We have a few energy contributors huddled in the corner who have been starting to seriously question their own sanity lately because they see a ton of companies in the space that have seen their shares get beaten down to bargain-basement levels. So we asked them to highlight one company that has them wondering whether they are the crazy ones or these stocks are absolute steals right now. Here's what they had to say.
Considering the spate of bad news over the past few weeks, I would understand why you'd think I'm nuts for increasing my holding in independent producer Ultra Petroleum(NASDAQ:UPL), but that's exactly what I did just last week.
Over the past couple of months I have been really wondering if I am missing something when looking at Denbury Resources (NYSE:DNR). I can certainly recognize the sentiment that earnings will take a steep drop if oil prices remain low for the next 12 to 18 months and all of Denbury's hedging protection expires. However, when compared to several other companies in the exploration and production space, it has a much more solid footing.
Denbury is unique in the sense that almost all of its oil is produced using enhanced oil recovery by injecting CO2 into older wells that were thought to have produced their last barrels. There are two very distinct advantages to this. First, finding and development costs are much lower than traditional extraction since the oil is already found. Second, once the well has been repressurized with CO2, the decline rates are much lower and slower than what we see with shale wells, which means capital spending to maintain production levels can be much lower. In fact, this past quarter the company was able to fully fund its capital spending, its dividend, and still have enough operational cash left over to pay down $115 million in debt.
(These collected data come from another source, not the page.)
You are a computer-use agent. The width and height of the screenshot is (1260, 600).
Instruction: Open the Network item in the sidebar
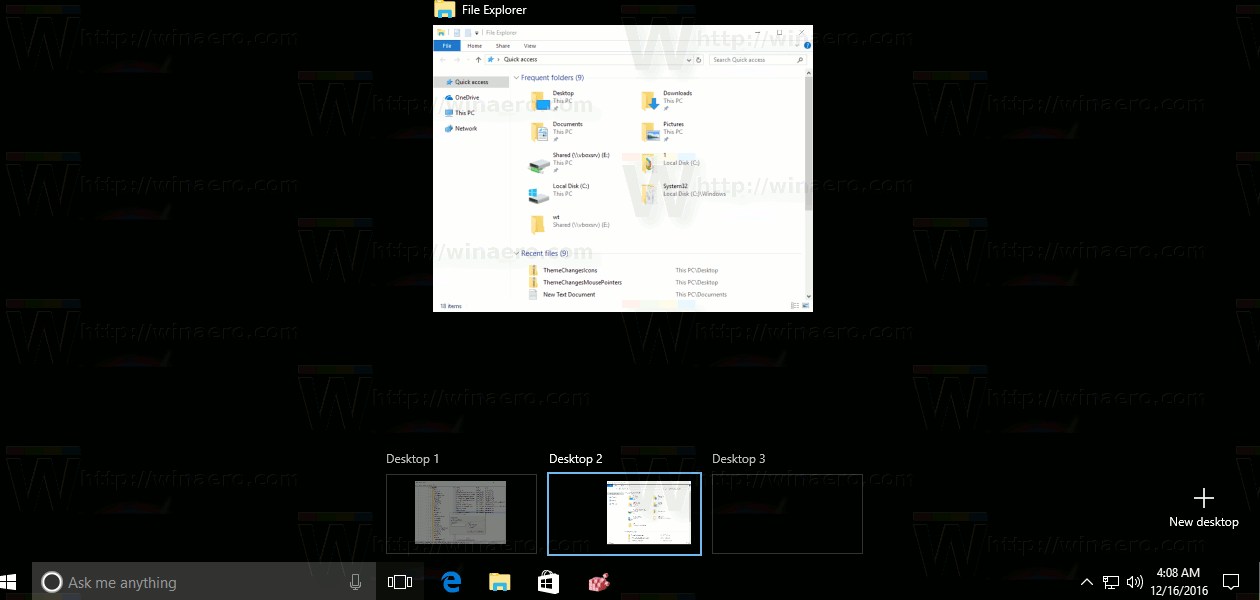pos(466,129)
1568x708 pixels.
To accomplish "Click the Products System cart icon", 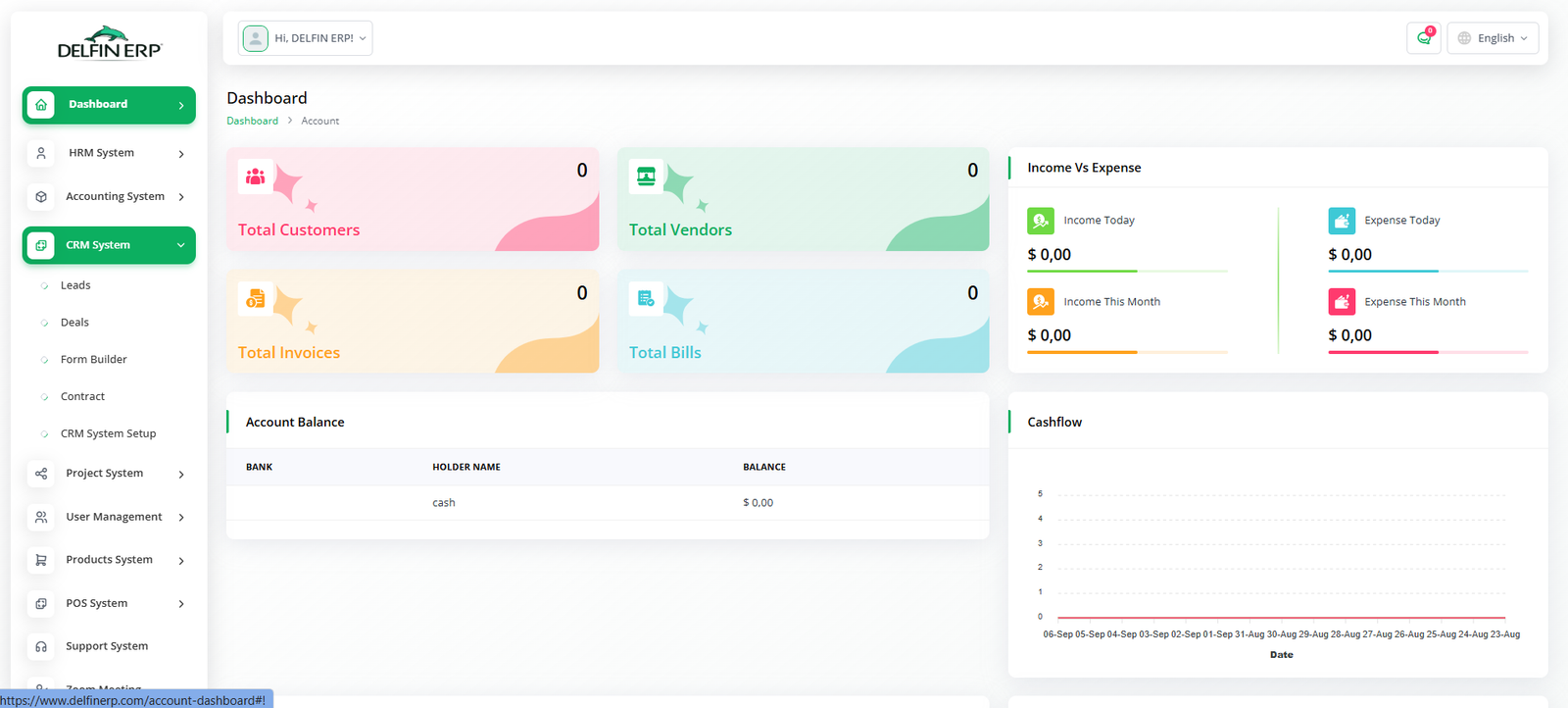I will click(x=41, y=560).
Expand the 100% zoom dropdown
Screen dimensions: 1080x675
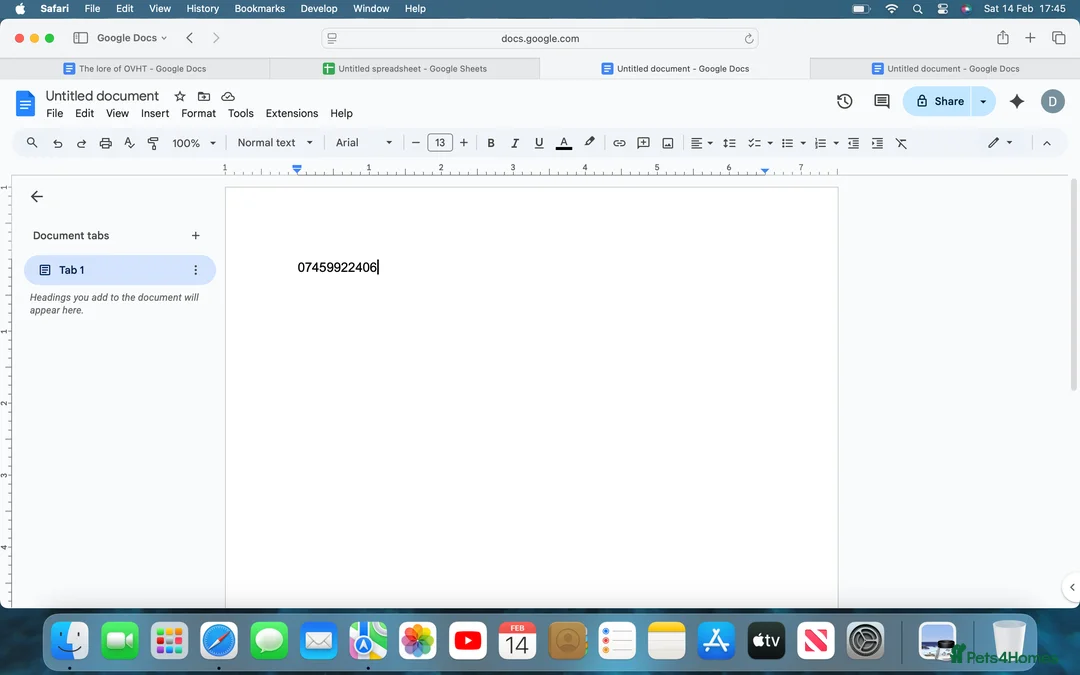(x=194, y=143)
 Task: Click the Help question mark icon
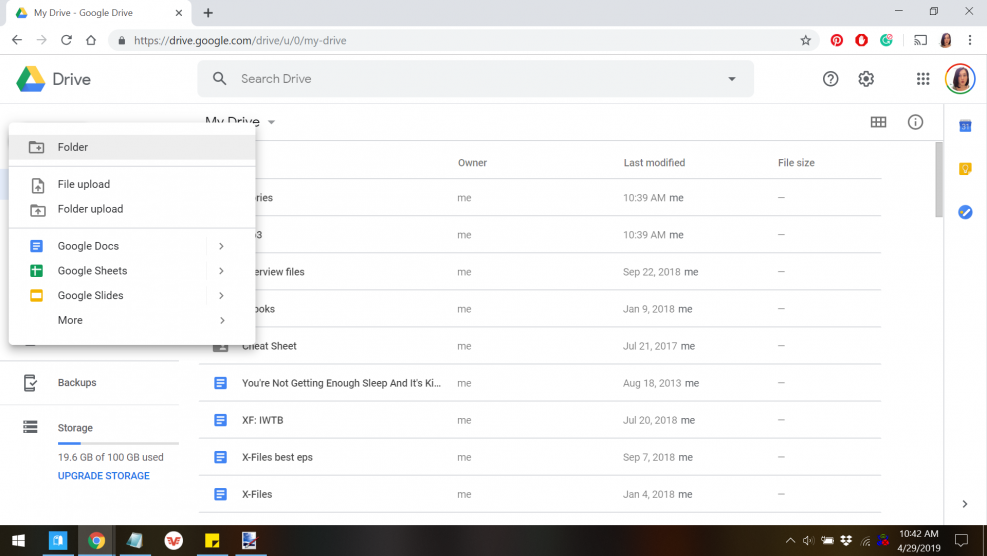click(x=830, y=79)
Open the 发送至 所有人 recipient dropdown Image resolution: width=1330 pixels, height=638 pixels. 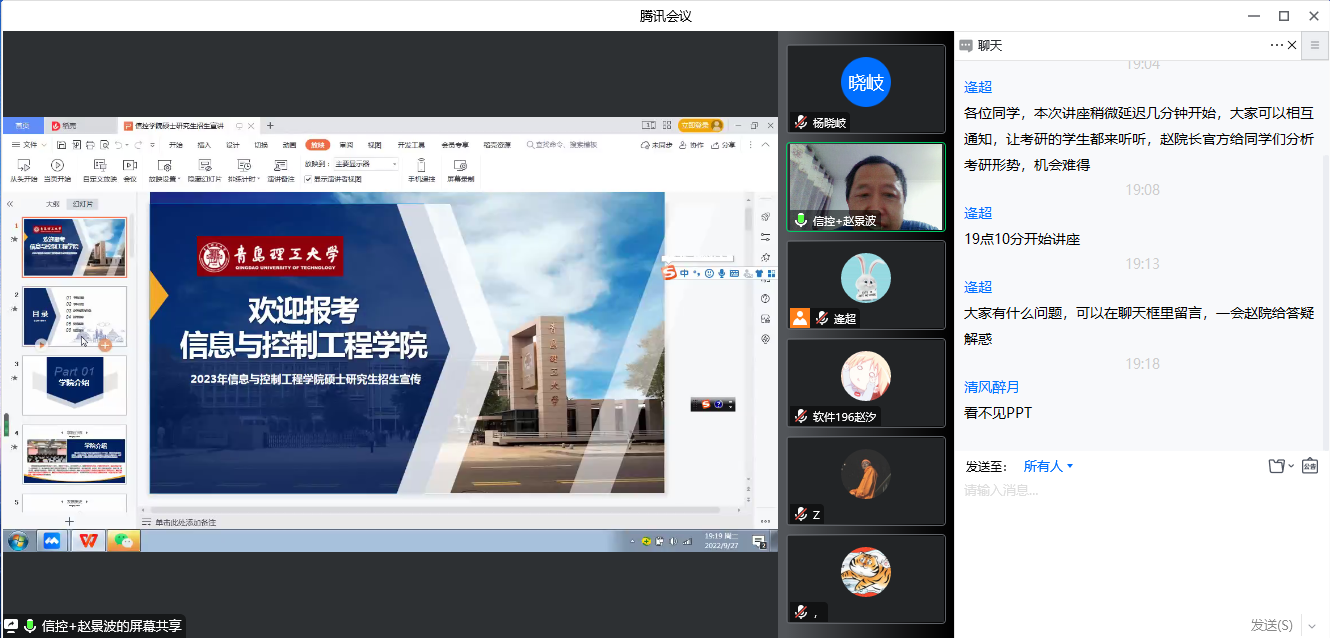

With operations that can live within their means and a manageable net debt-to-EBITDA ratio of 2.1 times, it looks as though Denbury will be able to manage the storm of oil prices rather well over the next 18 months without having to make any more drastic changes to its operations. So unless I'm missing something, this company's stock trading at less than half of its tangible book value looks like you could get an awful lot of bang for your buck.
I thought about playing the hero and jumping on board with a severely beaten-down oil and gas producer. But I just can't shake the feeling that midstream MLP Enterprise Products Partners (NYSE:EPD) is a screaming bargain right now. I don't see a good reason that its units are down more than 20% so far this year. It's a move that has pushed its distribution yield up well over 5%, which is just too compelling to pass up.